Recently we’ve been looking at aluminum, which is common to many vaccines. It’s used as an adjuvant. That means helper. Without the aluminum, the vaccine basically does not provide any long-term protection, and so my research has looked at injectable aluminum and how it might impact the nervous system.
The difference between injectable aluminum versus dietary aluminum is that the aluminum that you eat is excreted fairly rapidly. Injectable aluminum, however, is meant to stick around, and that’s precisely why it’s there in the first place. That’s what an adjuvant does.
So we simply did the really simple experiment of taking the same stuff out of the vaccines—the aluminum hydroxide—and injecting it into mice, into the muscles, to see what would happen if we tried to mimic the vaccine schedule. We were quite surprised to see how rapidly the behavioral symptoms emerged. They showed not only behavioral deficits in motor function, but they also showed cognitive deficits as well.
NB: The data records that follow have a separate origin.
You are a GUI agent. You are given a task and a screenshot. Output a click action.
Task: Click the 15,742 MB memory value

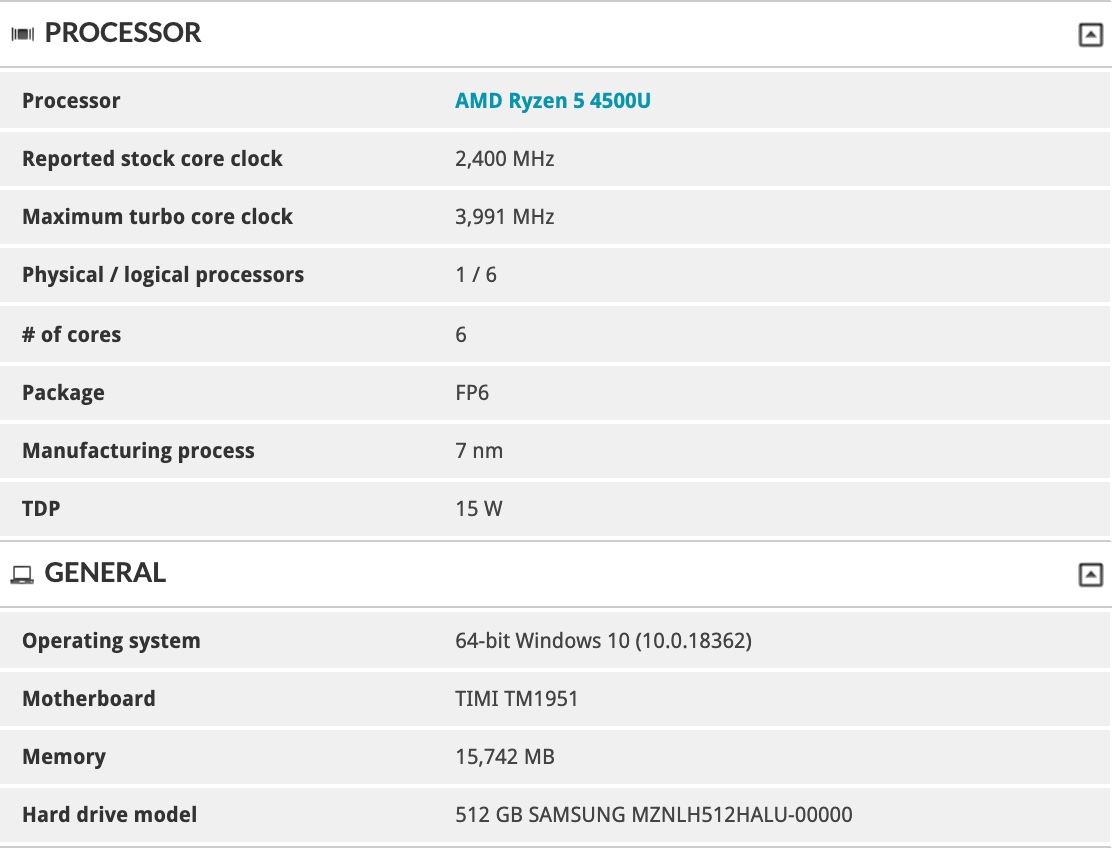coord(504,757)

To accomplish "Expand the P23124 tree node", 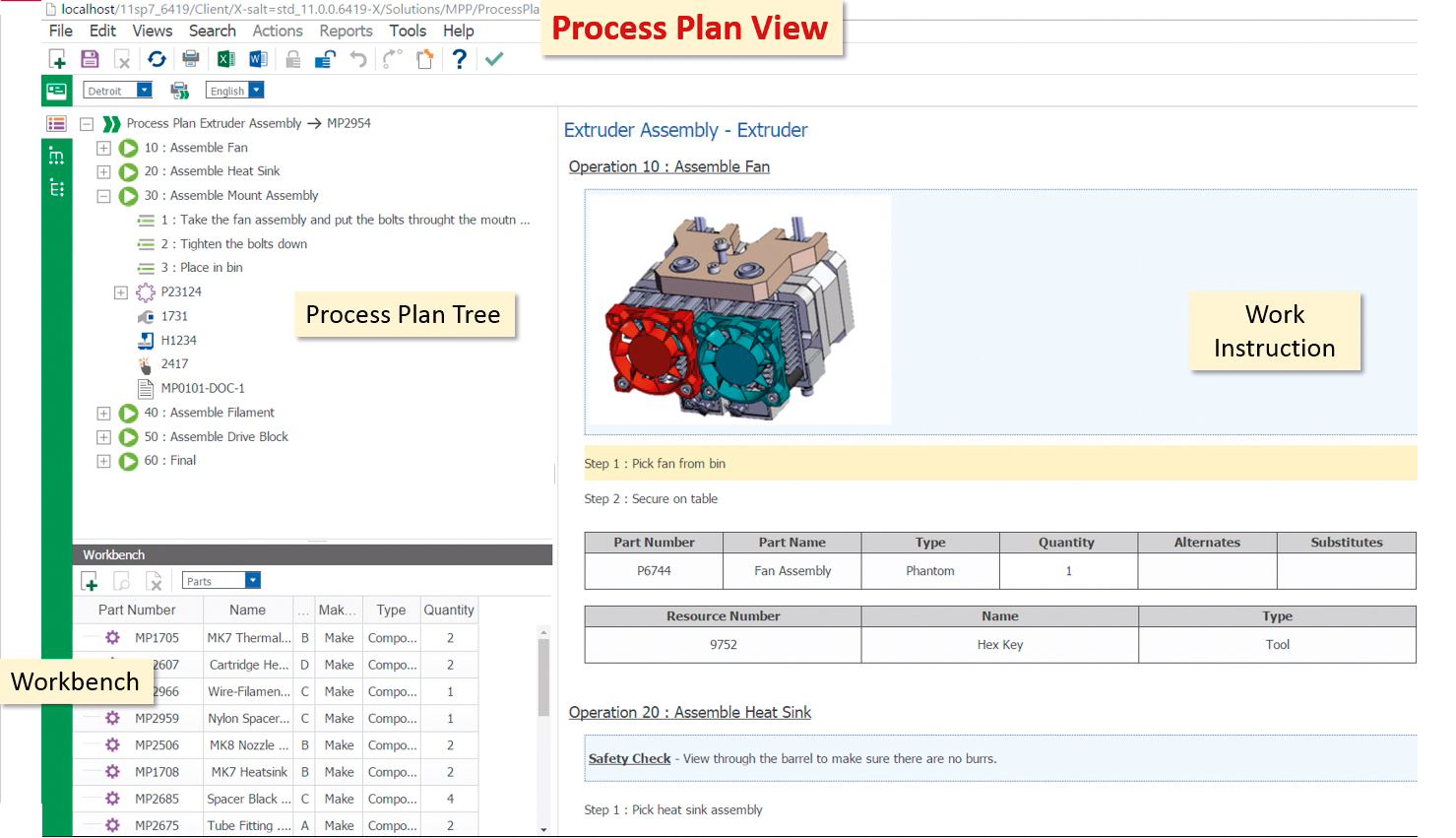I will (x=120, y=292).
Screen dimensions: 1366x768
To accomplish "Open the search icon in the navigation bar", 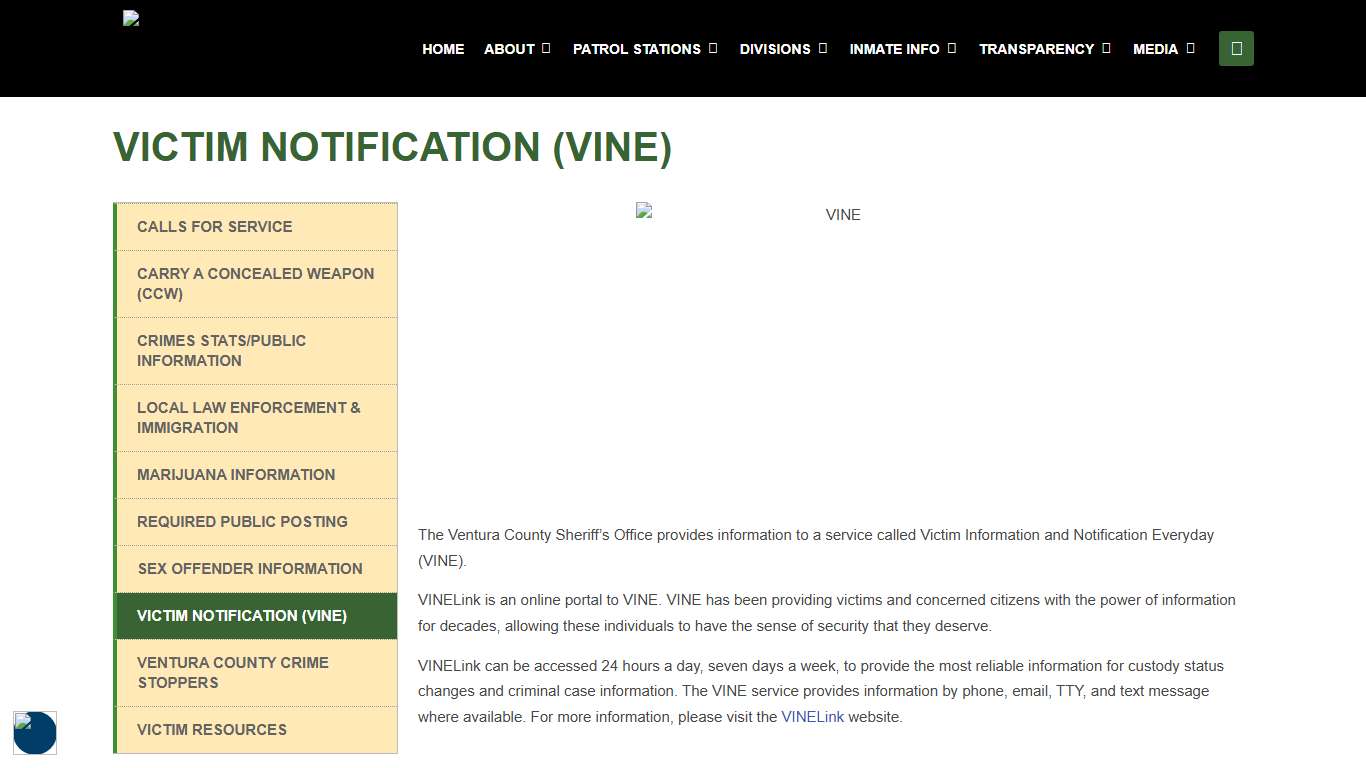I will pos(1236,48).
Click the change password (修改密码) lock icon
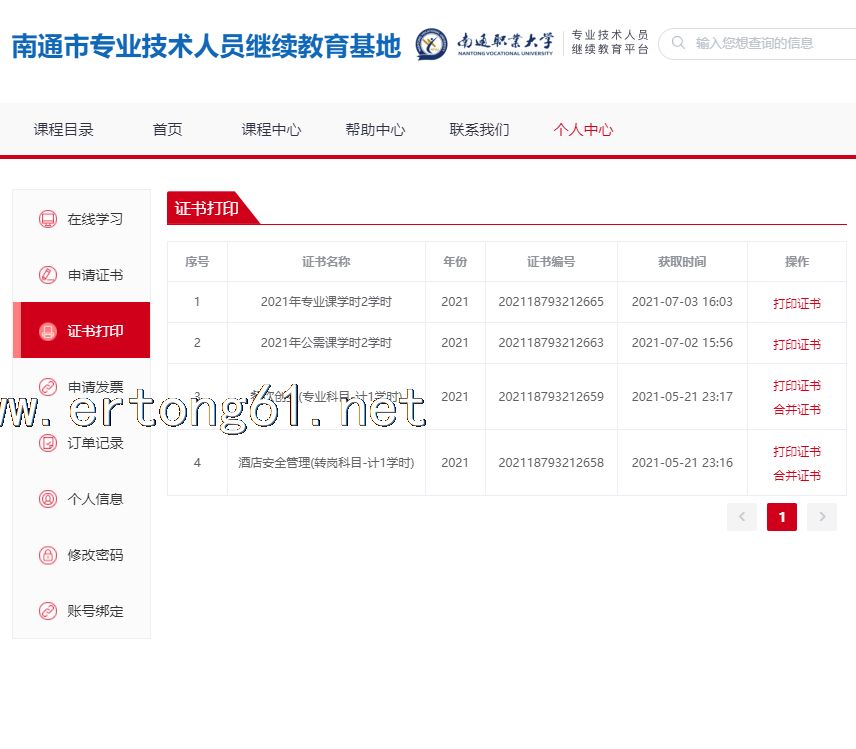The width and height of the screenshot is (856, 749). 48,555
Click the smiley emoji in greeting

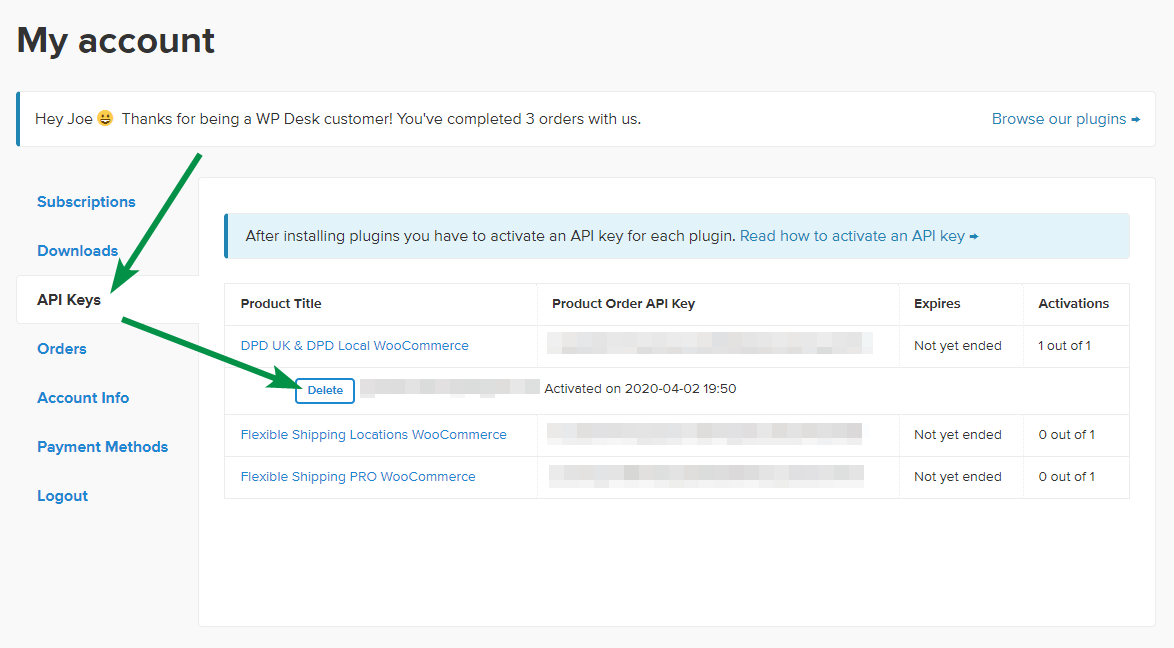point(105,119)
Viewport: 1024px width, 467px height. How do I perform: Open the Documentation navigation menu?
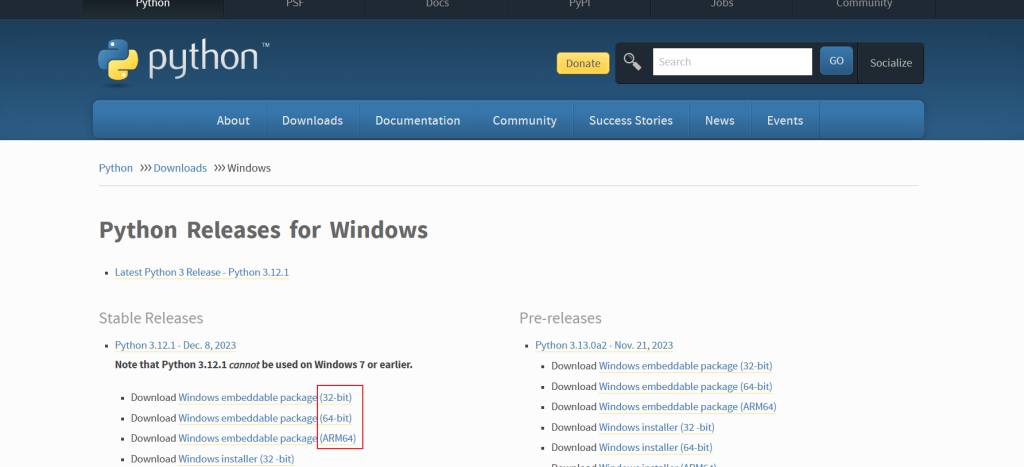tap(417, 120)
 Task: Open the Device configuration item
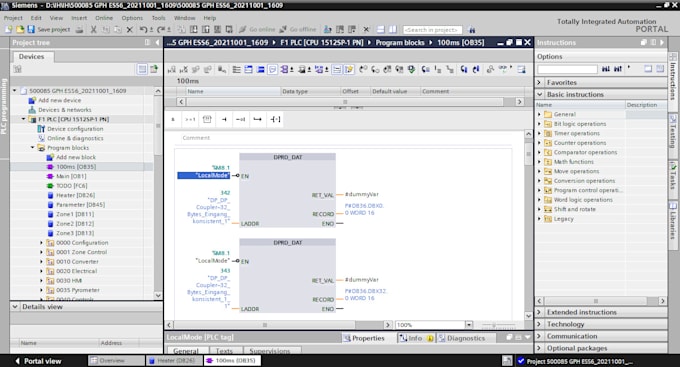point(75,129)
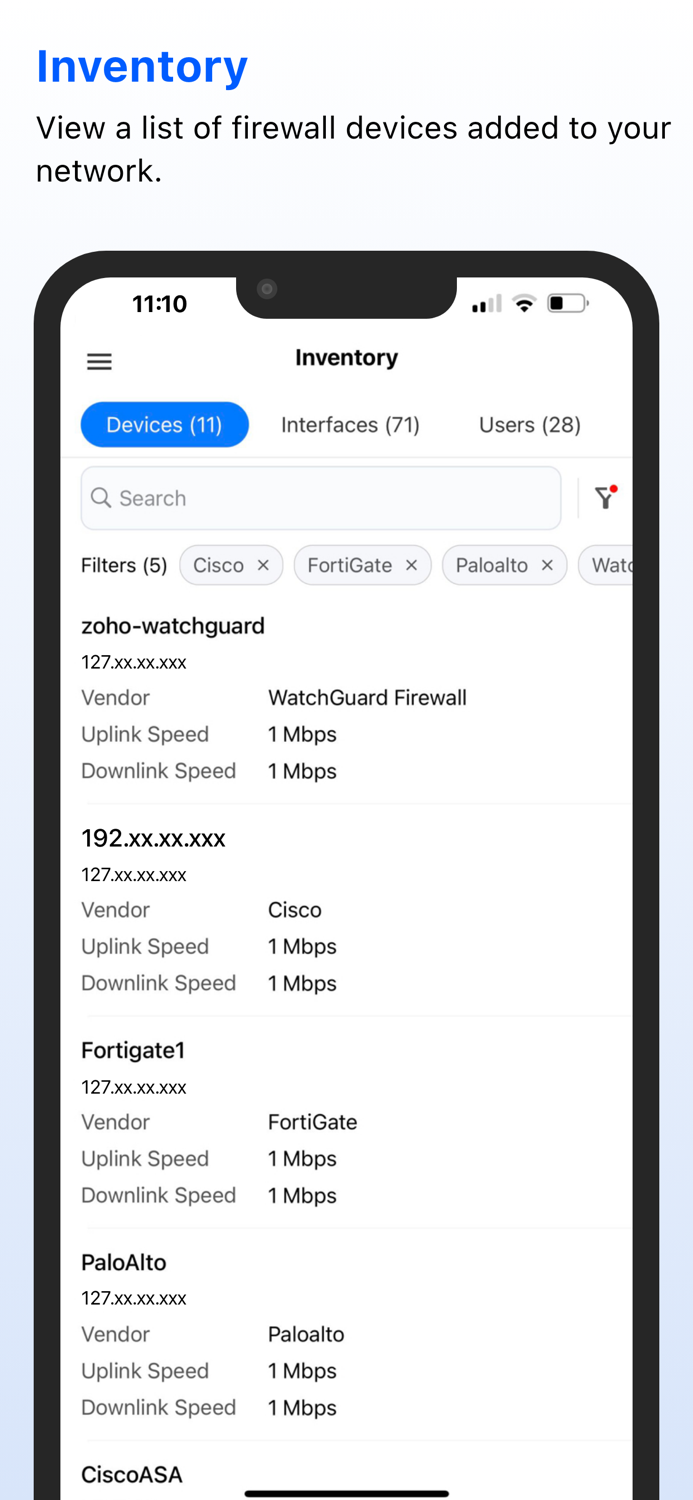This screenshot has height=1500, width=693.
Task: Tap the battery indicator
Action: point(567,302)
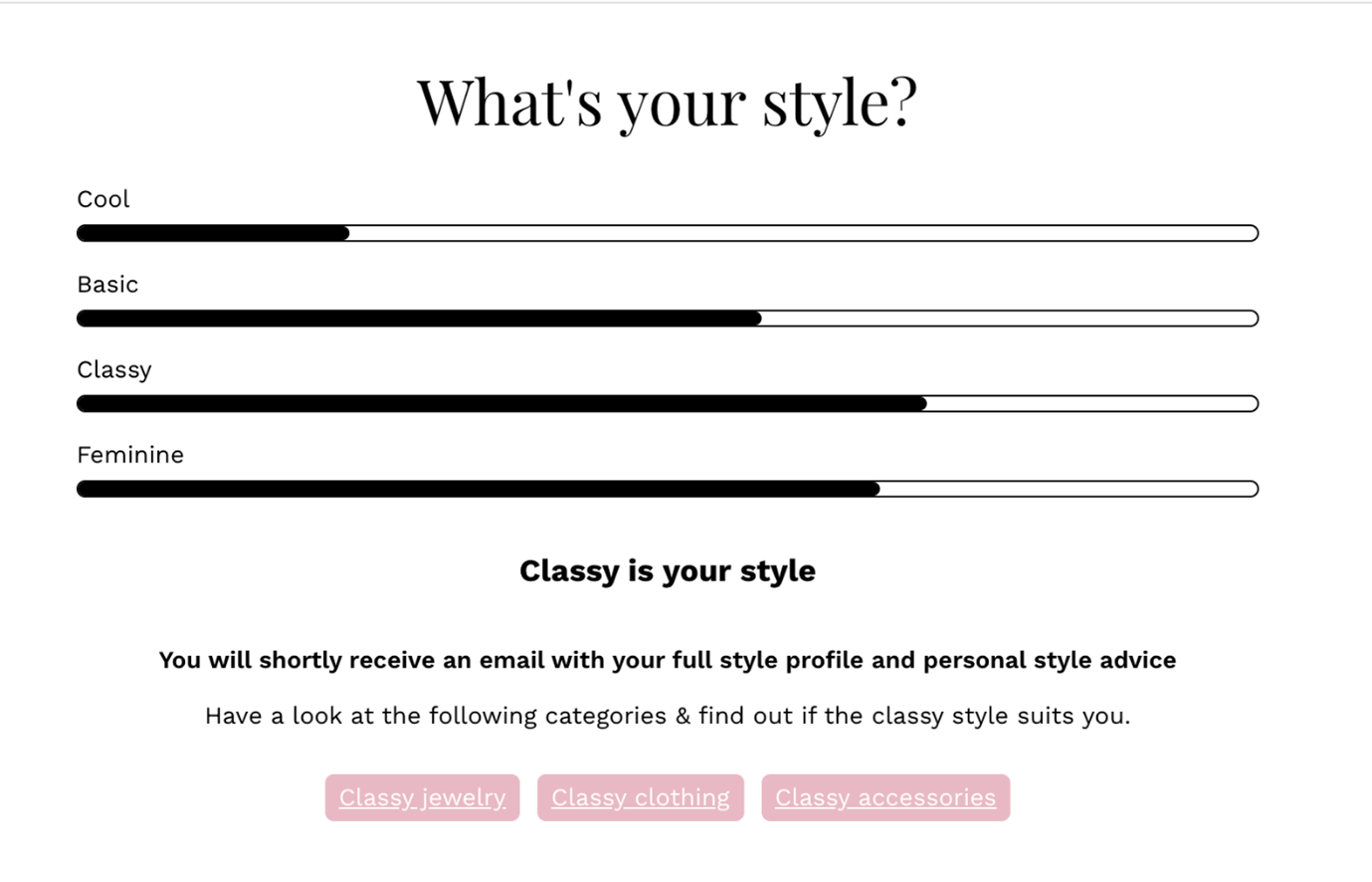Click the Classy style progress bar

(668, 403)
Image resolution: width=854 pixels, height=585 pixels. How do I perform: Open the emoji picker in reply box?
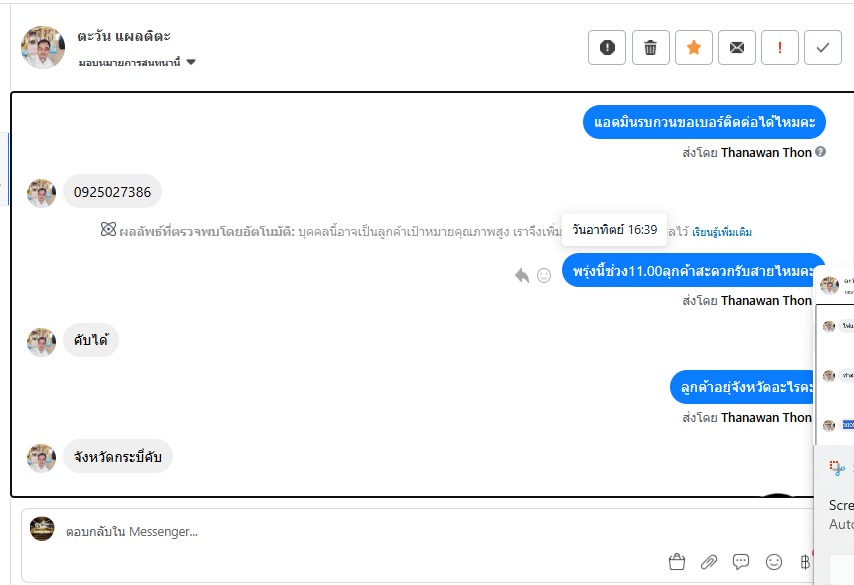pos(773,562)
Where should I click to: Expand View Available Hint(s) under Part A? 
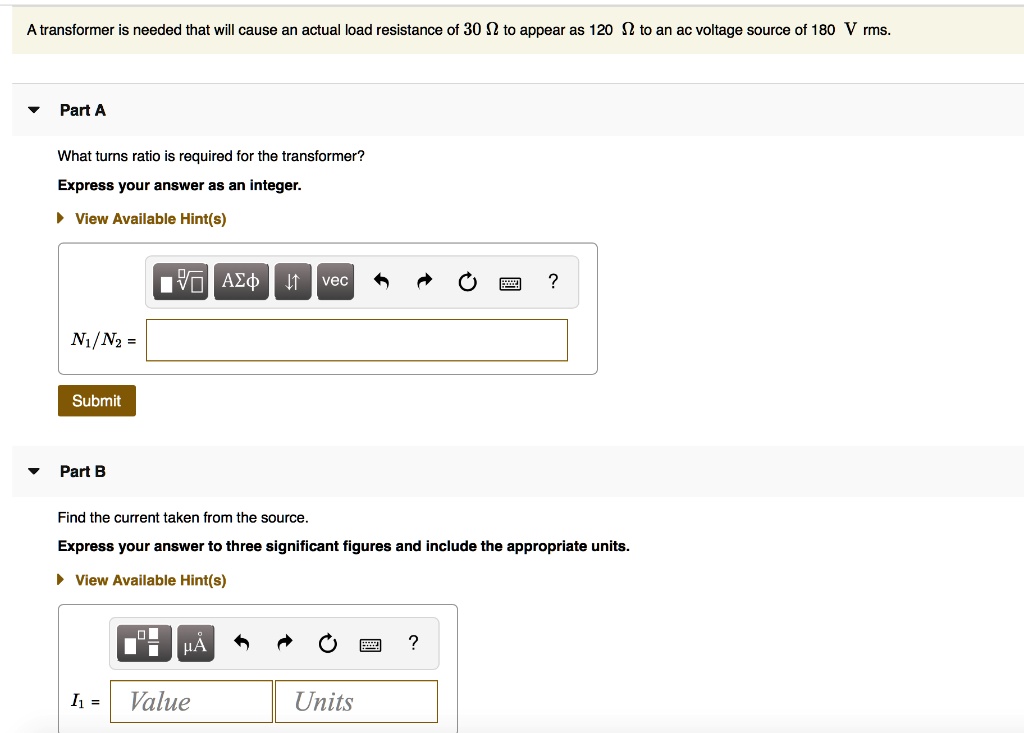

And once we sacrificed the animals and started looking inside their brains and spinal cords, we found massive damage to motor neurons… And so we may be creating the conditions for Parkinson’s disease, Lou Gehrig’s disease, Alzheimer’s disease… maybe not immediately, but maybe 20, 30, 40 years down the road.
— Chris Shaw, PhD, neuroscientist
Reference:
Chris Shaw, PhD. The Greater Good—Think you know everything about Vaccines… Think again (at 18:46). Published on YouTube by Open Your Eyes Jan. 3, 2015.